The records below hold a stretch from the line with "Open the font size dropdown" through the line with "Hide the IMG_2176.jpg layer via eye icon"; return exactly those lines, ends included, and nothing more.

== Segment start ==

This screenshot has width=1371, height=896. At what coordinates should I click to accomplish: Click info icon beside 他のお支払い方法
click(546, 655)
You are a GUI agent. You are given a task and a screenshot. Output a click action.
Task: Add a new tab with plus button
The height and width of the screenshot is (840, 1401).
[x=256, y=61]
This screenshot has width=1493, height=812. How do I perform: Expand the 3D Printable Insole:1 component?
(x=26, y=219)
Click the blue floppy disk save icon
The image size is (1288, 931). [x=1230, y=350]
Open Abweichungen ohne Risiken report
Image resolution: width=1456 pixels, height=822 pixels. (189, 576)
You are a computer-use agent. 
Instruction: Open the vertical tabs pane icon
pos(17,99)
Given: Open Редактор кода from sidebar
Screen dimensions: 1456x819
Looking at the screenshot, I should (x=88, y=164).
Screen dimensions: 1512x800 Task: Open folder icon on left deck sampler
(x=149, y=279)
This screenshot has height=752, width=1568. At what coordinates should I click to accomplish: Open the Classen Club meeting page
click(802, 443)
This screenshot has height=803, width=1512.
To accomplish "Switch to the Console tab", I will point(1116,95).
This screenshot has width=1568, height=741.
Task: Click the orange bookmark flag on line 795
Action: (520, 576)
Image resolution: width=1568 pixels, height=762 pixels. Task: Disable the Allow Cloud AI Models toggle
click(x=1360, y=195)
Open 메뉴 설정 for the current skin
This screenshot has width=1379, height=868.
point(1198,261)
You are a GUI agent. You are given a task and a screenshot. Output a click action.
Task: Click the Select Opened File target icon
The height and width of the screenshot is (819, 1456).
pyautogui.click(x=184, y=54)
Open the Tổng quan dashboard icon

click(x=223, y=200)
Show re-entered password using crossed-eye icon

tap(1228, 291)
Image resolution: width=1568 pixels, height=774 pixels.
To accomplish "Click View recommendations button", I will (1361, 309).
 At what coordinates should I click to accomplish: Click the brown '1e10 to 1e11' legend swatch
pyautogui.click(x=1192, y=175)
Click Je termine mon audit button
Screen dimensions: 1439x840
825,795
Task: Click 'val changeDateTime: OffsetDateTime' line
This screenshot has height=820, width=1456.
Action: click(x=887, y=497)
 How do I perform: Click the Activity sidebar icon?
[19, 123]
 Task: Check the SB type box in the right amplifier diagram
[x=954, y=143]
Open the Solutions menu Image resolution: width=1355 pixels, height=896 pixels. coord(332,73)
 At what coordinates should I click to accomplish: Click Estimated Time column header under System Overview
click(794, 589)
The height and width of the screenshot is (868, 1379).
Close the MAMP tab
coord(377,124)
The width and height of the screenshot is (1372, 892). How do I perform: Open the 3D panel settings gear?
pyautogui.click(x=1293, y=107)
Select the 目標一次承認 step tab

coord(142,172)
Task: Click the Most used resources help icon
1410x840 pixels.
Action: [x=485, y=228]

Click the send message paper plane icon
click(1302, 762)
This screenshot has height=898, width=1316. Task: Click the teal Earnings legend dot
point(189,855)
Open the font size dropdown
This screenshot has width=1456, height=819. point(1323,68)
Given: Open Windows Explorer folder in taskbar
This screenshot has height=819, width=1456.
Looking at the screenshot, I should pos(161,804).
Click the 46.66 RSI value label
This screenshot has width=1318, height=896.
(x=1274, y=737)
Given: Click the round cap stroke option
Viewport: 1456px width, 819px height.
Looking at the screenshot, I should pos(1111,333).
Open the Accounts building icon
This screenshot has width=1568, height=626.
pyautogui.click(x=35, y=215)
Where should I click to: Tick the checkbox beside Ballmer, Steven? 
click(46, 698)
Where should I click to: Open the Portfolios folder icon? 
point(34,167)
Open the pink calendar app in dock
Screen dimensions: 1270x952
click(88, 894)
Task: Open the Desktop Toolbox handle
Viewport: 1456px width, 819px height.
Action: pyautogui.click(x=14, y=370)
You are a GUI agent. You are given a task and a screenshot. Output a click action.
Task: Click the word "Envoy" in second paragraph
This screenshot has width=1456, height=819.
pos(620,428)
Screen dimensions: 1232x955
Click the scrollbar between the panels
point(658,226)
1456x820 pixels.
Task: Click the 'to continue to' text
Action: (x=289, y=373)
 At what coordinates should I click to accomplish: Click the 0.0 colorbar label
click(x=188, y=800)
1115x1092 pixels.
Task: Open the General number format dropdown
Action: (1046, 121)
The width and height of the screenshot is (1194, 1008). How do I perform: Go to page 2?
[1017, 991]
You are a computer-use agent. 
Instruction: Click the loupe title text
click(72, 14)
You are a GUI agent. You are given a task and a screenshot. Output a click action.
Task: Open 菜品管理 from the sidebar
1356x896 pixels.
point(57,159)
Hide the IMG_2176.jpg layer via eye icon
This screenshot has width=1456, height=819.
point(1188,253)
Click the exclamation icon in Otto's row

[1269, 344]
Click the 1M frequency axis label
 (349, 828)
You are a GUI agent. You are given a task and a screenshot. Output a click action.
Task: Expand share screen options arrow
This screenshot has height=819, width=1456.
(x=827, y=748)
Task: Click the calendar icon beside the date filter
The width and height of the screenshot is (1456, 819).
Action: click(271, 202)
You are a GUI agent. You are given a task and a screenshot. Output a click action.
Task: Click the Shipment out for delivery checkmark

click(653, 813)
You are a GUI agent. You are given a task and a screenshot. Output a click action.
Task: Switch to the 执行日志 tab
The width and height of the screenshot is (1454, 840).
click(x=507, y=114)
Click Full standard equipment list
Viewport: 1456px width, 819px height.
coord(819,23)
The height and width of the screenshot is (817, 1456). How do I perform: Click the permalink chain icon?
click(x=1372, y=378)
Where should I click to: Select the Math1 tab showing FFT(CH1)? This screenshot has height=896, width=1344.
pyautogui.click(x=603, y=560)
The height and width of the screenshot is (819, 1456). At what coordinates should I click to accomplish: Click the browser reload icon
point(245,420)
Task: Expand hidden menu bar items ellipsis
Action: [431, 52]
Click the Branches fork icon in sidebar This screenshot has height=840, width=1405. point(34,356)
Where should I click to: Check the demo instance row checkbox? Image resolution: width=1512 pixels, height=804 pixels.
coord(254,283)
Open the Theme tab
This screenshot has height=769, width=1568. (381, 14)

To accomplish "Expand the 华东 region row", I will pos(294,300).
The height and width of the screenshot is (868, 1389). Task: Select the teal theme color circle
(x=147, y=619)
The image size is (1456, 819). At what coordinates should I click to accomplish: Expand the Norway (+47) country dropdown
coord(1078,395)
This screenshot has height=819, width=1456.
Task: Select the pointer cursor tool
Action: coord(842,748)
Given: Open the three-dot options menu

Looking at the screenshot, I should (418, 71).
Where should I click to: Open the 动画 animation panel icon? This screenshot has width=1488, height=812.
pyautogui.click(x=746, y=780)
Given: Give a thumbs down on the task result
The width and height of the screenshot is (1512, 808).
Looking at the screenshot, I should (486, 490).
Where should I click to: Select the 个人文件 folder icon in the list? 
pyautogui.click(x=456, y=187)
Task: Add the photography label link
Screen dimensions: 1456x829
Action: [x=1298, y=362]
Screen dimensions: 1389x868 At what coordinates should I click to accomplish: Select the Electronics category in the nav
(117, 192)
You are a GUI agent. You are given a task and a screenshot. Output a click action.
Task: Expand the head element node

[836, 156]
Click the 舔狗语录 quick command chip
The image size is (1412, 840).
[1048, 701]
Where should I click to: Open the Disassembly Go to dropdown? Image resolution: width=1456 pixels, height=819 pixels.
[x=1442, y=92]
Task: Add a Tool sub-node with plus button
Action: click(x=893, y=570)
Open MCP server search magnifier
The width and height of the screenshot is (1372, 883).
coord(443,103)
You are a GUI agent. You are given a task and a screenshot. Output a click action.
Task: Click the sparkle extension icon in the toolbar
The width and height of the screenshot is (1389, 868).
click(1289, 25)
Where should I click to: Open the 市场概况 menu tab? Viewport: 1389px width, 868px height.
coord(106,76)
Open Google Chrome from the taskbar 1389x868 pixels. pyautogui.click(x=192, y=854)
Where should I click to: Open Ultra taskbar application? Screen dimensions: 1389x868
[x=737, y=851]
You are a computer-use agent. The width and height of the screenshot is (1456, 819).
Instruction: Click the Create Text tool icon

== Segment end ==

▶ [Expected answer]
Open the font size dropdown
This screenshot has width=1456, height=819. point(1323,68)
Given: Open Windows Explorer folder in taskbar
This screenshot has height=819, width=1456.
Looking at the screenshot, I should pos(161,804).
Click the 46.66 RSI value label
This screenshot has width=1318, height=896.
(x=1274, y=737)
Given: Click the round cap stroke option
Viewport: 1456px width, 819px height.
Looking at the screenshot, I should pos(1111,333).
Open the Accounts building icon
This screenshot has width=1568, height=626.
pyautogui.click(x=35, y=215)
Where should I click to: Tick the checkbox beside Ballmer, Steven? 
click(46, 698)
Where should I click to: Open the Portfolios folder icon? 
point(34,167)
Open the pink calendar app in dock
Screen dimensions: 1270x952
click(88, 894)
Task: Open the Desktop Toolbox handle
Viewport: 1456px width, 819px height.
Action: pyautogui.click(x=14, y=370)
You are a GUI agent. You are given a task and a screenshot. Output a click action.
Task: Click the word "Envoy" in second paragraph
This screenshot has width=1456, height=819.
pos(620,428)
Screen dimensions: 1232x955
Click the scrollbar between the panels
point(658,226)
1456x820 pixels.
Task: Click the 'to continue to' text
Action: (x=289, y=373)
 At what coordinates should I click to accomplish: Click the 0.0 colorbar label
click(x=188, y=800)
1115x1092 pixels.
Task: Open the General number format dropdown
Action: (1046, 121)
The width and height of the screenshot is (1194, 1008). How do I perform: Go to page 2?
[1017, 991]
You are a computer-use agent. 
Instruction: Click the loupe title text
click(72, 14)
You are a GUI agent. You are given a task and a screenshot. Output a click action.
Task: Open 菜品管理 from the sidebar
1356x896 pixels.
point(57,159)
Hide the IMG_2176.jpg layer via eye icon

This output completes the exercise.